Personal information
- Full name: Matthew Phillip Carbon
- Date of birth: 8 June 1975 (age 50)
- Place of birth: Nottingham, England
- Height: 6 ft 2 in (1.88 m)
- Position: Centre-back

Youth career
- 000?–1993: Lincoln City

Senior career*
- Years: Team / Apps / (Gls)
- 1993–1996: Lincoln City / 69 / (10)
- 1996–1998: Derby County / 20 / (0)
- 1998–2001: West Bromwich Albion / 113 / (5)
- 2001–2004: Walsall / 55 / (2)
- 2003: → Lincoln City (loan) / 1 / (0)
- 2004–2006: Barnsley / 50 / (1)
- 2006–2007: New Zealand Knights / 0 / (0)
- 2007–2008: Milton Keynes Dons / 3 / (0)
- Total:  / 311 / (18)

International career
- 1996–1997: England U21 / 4 / (0)

= Matt Carbon =

English footballer

Matthew Phillip Carbon (born 8 June 1975) is an English footballer who played as a centre-back.

==Biography==

Matt Carbon is Head of Football at Sports Gateway after retiring from professional football in 2007-08.
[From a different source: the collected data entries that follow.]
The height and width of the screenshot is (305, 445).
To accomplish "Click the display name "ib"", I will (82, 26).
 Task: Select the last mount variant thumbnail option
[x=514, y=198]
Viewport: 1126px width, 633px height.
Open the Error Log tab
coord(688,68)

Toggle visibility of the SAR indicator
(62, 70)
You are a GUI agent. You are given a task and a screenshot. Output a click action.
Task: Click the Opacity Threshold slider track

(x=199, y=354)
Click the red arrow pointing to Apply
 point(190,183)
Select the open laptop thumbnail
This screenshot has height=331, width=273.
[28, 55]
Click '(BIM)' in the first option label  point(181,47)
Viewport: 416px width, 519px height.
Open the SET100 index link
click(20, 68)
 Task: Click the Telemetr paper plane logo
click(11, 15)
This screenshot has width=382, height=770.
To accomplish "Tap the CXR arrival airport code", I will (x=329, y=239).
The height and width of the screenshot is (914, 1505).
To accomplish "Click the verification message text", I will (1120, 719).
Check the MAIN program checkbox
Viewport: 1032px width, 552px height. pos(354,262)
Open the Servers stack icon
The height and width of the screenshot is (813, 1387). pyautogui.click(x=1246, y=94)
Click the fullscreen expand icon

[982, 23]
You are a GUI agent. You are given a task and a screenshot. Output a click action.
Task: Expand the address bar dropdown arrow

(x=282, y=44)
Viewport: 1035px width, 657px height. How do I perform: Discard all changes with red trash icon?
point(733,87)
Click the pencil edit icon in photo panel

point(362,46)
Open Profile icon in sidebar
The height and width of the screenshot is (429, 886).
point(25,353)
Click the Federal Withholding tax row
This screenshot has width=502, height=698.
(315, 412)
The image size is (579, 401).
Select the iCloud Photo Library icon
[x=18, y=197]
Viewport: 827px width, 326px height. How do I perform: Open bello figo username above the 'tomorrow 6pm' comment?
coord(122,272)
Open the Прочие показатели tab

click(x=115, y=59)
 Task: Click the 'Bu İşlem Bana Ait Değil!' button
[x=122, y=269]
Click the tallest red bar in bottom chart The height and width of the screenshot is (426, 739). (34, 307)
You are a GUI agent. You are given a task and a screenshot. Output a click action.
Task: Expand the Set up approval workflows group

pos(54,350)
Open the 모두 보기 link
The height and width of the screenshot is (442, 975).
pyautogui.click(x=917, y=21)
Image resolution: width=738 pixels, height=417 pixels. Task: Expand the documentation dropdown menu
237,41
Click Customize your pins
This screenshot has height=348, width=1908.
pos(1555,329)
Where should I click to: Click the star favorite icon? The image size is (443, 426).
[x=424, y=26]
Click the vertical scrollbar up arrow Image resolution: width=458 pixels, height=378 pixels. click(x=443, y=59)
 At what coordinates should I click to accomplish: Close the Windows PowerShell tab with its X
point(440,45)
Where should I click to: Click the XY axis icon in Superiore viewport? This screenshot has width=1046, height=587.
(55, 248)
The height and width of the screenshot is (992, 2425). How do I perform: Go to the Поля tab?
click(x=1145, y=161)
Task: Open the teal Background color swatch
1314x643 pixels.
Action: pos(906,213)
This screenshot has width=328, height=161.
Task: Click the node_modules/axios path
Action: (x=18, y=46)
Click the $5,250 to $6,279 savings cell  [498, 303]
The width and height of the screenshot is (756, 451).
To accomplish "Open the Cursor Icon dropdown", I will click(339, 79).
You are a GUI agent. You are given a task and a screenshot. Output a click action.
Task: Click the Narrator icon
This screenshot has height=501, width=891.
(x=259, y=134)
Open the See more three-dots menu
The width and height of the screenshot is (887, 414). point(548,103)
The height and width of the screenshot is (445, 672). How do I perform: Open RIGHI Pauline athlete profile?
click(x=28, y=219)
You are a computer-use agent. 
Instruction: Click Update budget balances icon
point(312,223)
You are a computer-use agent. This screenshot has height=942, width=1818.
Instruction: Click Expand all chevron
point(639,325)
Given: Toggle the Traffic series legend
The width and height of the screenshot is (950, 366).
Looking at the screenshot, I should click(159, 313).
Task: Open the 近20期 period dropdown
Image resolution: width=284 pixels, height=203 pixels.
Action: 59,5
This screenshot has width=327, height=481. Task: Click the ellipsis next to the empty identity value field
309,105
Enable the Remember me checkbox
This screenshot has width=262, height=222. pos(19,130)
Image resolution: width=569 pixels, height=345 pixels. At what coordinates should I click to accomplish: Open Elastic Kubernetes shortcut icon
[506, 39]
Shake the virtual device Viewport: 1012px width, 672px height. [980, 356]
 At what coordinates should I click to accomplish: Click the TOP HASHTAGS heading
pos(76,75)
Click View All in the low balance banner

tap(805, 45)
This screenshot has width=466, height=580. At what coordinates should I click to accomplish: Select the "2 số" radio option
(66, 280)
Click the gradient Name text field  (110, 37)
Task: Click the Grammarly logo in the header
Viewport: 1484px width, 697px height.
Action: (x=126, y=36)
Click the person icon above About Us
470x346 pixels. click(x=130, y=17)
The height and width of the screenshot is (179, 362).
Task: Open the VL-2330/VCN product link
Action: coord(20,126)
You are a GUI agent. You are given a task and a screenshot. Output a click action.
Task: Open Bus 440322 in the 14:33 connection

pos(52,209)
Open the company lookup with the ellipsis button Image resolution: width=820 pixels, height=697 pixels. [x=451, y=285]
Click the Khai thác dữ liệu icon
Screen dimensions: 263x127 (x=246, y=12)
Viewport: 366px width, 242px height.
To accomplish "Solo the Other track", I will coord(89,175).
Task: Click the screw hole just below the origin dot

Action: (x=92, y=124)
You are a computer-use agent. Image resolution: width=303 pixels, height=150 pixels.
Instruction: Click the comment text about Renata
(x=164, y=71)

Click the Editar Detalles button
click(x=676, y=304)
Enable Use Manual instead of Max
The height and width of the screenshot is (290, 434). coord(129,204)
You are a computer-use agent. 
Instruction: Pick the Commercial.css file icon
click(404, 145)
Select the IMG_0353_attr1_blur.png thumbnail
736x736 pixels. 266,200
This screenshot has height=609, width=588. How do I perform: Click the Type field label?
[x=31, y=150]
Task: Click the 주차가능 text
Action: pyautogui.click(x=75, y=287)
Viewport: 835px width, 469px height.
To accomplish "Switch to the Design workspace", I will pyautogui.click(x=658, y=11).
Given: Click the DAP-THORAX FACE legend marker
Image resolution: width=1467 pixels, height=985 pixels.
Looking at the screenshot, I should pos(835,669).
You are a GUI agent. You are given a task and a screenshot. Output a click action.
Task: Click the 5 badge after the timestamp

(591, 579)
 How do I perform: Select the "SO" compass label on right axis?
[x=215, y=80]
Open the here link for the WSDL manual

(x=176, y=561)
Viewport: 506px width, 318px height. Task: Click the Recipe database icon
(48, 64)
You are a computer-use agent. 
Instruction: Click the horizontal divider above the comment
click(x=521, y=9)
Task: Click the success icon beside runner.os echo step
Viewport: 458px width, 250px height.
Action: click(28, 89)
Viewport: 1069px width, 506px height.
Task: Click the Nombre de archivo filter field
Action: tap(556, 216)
Carbon was born in Nottingham. Until the end of the 2007–08 season, he played for Milton Keynes Dons. Prior to that, he played for the New Zealand Knights in the A-League in Australia. He has previously played in the English Premiership for Derby County and the English First Division for West Bromwich Albion and Walsall, alongside spells in lower divisions.

Carbon started his career with Lincoln City in the lower English league, before signing for Derby County in 1996 in a £385,000 deal. Carbon helped Derby win promotion to the Premier League and contributed to Derby's impressive mid-table finish in 1996–97, playing twelve times. Carbon made a further four appearances in 1997–98, before sealing an £800,000 move to First Division side West Brom. Carbon became a regular during his time at The Hawthorns, making over 100 league appearances before his free transfer move to Walsall in 2001. Over fifty league appearances were made for the Saddlers, with a free transfer to Barnsley also bringing 50 games and a goal against Port Vale. In 2006, Carbon moved to the A-League to play for New Zealand Knights but never featured, spending only one game on the bench before being released. He signed for Milton Keynes on an initial two-month deal on 4 December 2007 before retiring.

Carbon played four times for the England under-21 side.